SELECTION:
□ □ □ □ □

Jawahar Navodaya Vidyalaya, Kothipura Bilaspur or locally known as JNV Kothipura is a boarding, co-educational school in Bilaspur district of Himachal Pradesh state in India. Navodaya Vidyalayas are funded by the Indian Ministry of Human Resources Development and administered  by Navodaya Vidyalaya Smiti, an autonomous body under the ministry.

History 
The school was established in August 1992, and is a part of Jawahar Navodaya Vidyalaya schools. The school was initially established at Ghumarwin and shifted to Berthin in January, 1995 and finally moved to the permanent campus in 2000. The permanent campus of this school is located near Kothipura, Bilaspur. This school is administered and monitored by Chandigarh regional office of Navodaya Vidyalaya Smiti.

Admission 
Admission to JNV Bilaspur at class VI level is made through selection test conducted by Navodaya Vidyalaya Smiti. The information about test is disseminated and advertised in the district by the office of Bilaspur district magistrate (Collector), who is also chairperson of Vidyalya Management Committee.

□ □ □ □ □

EXERCISE MATERIAL:
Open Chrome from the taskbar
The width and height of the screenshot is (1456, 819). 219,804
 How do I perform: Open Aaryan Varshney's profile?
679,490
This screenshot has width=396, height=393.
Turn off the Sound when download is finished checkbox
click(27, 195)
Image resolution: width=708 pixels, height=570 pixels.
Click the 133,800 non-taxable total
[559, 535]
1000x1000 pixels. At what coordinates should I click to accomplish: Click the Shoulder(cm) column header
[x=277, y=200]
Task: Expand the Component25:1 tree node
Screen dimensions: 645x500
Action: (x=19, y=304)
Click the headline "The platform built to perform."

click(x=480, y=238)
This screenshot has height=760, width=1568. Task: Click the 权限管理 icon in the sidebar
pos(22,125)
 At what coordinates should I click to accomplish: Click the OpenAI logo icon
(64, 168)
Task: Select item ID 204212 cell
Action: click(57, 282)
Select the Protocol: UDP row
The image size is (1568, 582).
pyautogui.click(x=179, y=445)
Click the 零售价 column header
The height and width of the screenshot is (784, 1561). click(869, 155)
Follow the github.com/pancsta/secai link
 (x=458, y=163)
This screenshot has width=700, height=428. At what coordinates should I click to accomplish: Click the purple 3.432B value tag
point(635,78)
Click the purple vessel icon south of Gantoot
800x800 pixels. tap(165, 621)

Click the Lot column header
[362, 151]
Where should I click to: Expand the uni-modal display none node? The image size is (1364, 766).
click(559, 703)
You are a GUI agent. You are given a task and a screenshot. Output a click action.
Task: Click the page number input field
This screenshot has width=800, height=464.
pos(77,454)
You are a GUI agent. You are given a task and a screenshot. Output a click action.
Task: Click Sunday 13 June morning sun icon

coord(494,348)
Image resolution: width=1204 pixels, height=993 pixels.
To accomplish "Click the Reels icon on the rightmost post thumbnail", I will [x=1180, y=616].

□ □ □ □ □

STATED EXERCISE 1: Copy the school article word for word from "Jawahar Navodaya Vidyalaya, Kothipura" to "of Navodaya Vidyalaya Smiti.".
STATED EXERCISE 2: Rescale only the records from the line with "Click the headline" to the line with "pos(22,125)". Reproduce those lines in full, requests included, with every coordinate in the answers multiplied by 0.3 and rounded to a whole number, halves rounding up.
The school article has no connection to the records.

TASK OUTPUT 1:
Jawahar Navodaya Vidyalaya, Kothipura Bilaspur or locally known as JNV Kothipura is a boarding, co-educational school in Bilaspur district of Himachal Pradesh state in India. Navodaya Vidyalayas are funded by the Indian Ministry of Human Resources Development and administered  by Navodaya Vidyalaya Smiti, an autonomous body under the ministry.

History 
The school was established in August 1992, and is a part of Jawahar Navodaya Vidyalaya schools. The school was initially established at Ghumarwin and shifted to Berthin in January, 1995 and finally moved to the permanent campus in 2000. The permanent campus of this school is located near Kothipura, Bilaspur. This school is administered and monitored by Chandigarh regional office of Navodaya Vidyalaya Smiti.

TASK OUTPUT 2:
Click the headline "The platform built to perform."

click(x=144, y=71)
This screenshot has height=760, width=1568. Task: Click the 权限管理 icon in the sidebar
pos(7,38)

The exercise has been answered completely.